ECLI:NL:TADRARL:2022:37 Raad van Discipline Arnhem-Leeuwarden 21-631/AL/NN/D

ECLI: ECLI:NL:TADRARL:2022:37
Datum uitspraak: 04-04-2022
Datum publicatie: 04-04-2022
Zaaknummer(s): 21-631/AL/NN/D
Onderwerp:
  • Wat een behoorlijk advocaat betaamt, subonderwerp: Bezwaren van de deken
  • Wat een behoorlijk advocaat betaamt, subonderwerp: Bezwaren van de deken
  • Maatregelen, subonderwerp: Schorsing
  • Maatregelen, subonderwerp: Tuchtrechtelijk verleden
Beslissingen: Regulier
Inhoudsindicatie: Dekenbezwaar. Verweerder heeft stelselmatig niet gereageerd op verzoeken van de deken om informatie over ontvangen klachten (gedragsregel 29 en art. 5:20 Awb). Ook heeft hij het de deken langdurig onmogelijk gemaakt om haar toezichthoudende taak ex artikel 45a Aw naar behoren uit te oefenen. Verweerder is verder zijn toezeggingen, ook gedaan tijdens de eerdere zittingen van de raad, telkens opnieuw niet nagekomen. Evenmin heeft verweerder tijdig aan de deken zijn plan van aanpak voor coaching voorgelegd. Naar het oordeel van de raad heeft verweerder, mede gelet op zijn tuchtrechtelijk verleden, opnieuw laten zien dat hij de verantwoordelijkheid als advocaat niet aan kan en de toezichthoudende taak van de deken niet respecteert. Verweerder is zijn toezegging tijdens de laatste zitting van de raad, dat hij zich per 1 april 2022 laat uitschrijven, nagekomen. De raad heeft aan verweerder een onvoorwaardelijke schorsing van 12 weken opgelegd, die uitgevoerd wordt zodra verweerder zich weer op het tableau inschrijft als advocaat.

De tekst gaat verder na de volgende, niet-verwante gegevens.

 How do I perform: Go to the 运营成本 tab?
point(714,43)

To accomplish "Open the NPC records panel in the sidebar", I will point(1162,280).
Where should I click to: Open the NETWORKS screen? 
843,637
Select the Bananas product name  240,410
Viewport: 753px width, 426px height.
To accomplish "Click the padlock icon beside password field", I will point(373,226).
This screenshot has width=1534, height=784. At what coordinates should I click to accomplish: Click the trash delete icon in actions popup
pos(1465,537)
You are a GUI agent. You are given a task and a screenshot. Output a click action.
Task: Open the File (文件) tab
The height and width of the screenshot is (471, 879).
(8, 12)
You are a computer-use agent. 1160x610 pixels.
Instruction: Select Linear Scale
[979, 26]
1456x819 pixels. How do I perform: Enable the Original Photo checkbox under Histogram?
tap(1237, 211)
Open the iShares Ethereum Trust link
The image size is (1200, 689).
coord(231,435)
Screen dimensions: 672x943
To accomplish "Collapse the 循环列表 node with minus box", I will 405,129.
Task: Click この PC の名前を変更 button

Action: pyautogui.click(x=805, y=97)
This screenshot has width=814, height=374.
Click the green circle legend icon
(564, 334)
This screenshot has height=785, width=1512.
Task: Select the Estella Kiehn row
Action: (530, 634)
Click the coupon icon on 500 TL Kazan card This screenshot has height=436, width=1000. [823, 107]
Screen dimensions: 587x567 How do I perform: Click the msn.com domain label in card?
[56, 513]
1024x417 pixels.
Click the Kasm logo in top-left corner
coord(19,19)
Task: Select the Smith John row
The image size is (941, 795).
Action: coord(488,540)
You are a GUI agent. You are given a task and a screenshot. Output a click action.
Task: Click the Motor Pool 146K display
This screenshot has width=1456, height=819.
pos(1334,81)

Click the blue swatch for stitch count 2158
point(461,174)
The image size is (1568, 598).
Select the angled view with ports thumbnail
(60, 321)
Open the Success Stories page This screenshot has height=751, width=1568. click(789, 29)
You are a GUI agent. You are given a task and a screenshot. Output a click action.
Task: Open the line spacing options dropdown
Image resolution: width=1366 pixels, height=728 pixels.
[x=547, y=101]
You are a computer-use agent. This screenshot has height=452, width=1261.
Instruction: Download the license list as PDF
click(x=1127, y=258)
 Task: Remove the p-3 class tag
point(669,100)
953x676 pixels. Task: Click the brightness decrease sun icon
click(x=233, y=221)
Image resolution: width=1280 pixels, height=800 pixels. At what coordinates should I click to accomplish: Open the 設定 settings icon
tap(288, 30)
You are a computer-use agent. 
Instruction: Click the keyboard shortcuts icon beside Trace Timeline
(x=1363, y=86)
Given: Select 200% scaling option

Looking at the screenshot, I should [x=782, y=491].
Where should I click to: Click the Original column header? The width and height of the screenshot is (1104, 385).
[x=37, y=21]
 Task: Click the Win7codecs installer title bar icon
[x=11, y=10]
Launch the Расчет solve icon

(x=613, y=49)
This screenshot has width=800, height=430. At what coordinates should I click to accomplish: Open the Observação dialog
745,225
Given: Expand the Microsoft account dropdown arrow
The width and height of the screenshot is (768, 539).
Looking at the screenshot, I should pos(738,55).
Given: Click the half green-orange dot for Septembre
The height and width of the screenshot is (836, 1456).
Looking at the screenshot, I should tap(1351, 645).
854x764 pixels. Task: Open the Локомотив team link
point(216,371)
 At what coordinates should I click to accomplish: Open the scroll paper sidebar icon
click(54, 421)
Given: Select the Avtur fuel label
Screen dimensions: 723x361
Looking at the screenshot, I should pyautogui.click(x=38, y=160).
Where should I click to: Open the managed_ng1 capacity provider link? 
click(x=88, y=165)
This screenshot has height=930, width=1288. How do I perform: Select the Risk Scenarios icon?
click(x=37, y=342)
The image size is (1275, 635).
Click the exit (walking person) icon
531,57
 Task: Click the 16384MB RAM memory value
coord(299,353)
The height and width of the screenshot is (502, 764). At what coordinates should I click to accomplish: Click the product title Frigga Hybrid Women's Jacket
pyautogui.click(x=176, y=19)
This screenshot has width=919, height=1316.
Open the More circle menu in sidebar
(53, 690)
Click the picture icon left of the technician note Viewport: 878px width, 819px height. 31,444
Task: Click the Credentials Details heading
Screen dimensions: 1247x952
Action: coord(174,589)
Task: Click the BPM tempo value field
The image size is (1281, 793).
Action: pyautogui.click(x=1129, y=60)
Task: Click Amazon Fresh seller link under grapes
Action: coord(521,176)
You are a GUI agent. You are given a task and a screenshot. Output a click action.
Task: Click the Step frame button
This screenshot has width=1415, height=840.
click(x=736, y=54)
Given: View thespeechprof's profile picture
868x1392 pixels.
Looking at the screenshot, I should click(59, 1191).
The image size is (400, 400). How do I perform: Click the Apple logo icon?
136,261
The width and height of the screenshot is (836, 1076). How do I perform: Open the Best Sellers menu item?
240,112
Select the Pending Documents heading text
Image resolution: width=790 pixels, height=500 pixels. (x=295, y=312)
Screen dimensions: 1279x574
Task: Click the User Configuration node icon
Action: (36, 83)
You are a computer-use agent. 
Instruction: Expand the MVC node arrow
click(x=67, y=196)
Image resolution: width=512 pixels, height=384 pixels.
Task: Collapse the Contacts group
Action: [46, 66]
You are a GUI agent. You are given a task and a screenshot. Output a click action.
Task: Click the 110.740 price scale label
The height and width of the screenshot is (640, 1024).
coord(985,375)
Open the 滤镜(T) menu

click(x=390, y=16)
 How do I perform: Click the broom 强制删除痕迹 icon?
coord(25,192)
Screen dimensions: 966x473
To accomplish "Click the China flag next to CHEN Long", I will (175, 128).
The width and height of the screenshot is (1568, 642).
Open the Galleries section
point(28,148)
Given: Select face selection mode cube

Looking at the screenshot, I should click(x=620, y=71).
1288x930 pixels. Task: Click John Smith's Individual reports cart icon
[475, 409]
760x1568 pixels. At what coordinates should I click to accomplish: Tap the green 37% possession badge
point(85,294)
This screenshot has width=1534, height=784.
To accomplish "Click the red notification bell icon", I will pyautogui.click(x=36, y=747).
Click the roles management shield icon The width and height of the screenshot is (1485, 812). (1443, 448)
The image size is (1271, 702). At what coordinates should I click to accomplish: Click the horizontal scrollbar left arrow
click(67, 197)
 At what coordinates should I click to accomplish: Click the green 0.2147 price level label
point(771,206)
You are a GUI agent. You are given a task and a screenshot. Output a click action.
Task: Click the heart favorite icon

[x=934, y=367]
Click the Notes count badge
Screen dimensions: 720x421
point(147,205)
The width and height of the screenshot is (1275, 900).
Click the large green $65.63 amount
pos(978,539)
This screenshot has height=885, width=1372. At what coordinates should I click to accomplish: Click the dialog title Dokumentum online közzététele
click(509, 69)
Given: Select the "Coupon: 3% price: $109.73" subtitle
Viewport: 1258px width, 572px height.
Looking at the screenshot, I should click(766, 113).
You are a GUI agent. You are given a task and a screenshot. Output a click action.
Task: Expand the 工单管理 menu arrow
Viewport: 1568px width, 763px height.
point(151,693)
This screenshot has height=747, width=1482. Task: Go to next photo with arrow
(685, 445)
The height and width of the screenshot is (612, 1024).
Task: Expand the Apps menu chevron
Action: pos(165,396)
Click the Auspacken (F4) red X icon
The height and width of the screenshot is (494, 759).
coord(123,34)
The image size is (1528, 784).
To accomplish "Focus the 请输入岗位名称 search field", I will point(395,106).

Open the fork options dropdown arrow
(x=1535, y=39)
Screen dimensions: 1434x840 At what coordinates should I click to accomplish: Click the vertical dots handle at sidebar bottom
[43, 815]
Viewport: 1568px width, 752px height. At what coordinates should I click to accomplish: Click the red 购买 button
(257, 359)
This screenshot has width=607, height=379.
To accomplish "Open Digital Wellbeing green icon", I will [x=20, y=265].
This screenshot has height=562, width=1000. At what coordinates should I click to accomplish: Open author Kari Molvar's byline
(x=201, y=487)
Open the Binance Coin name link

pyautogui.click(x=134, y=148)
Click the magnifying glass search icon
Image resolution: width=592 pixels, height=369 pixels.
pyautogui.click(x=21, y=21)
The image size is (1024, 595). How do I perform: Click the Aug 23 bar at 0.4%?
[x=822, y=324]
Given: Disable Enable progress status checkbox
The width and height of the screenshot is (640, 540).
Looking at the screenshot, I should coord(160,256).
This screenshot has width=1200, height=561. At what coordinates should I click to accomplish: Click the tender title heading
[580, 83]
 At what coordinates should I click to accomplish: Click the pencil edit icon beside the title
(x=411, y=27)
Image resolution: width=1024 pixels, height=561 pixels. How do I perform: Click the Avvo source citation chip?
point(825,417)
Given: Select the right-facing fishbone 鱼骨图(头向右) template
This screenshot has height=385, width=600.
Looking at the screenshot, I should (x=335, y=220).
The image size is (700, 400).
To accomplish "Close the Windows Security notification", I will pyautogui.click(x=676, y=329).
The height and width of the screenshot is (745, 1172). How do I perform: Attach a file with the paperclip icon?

Beslissing van de Raad van Discipline in het ressort Arnhem-Leeuwarden van 4 april 2022
in de zaak 21-631/AL/NN/D
naar aanleiding van het dekenbezwaar van:

klaagster
mr. E.A.C. van de Wiel in haar hoedanigheid van deken van de orde van advocaten in het arrondissement Noord-Nederland
over
verweerder
tot 1 april 2022 advocaat te W

1 VERLOOP VAN DE PROCEDURE
1.1 Bij brief van 26 juli 2021, met 12 bijlagen, door de raad digitaal op dezelfde datum ontvangen, heeft de deken een dekenbezwaar ingediend jegens verweerder.  
1.2 Het dekenbezwaar is behandeld ter zitting van de raad van 10 september 2021, na afwijzing van de wraking is de behandeling voortgezet op 1 november 2021 en daarna opnieuw voortgezet op de zitting van 20 december 2021. Bij die laatste zitting waren de deken en verweerder aanwezig. Van de drie zittingen zijn processen-verbaal opgemaakt.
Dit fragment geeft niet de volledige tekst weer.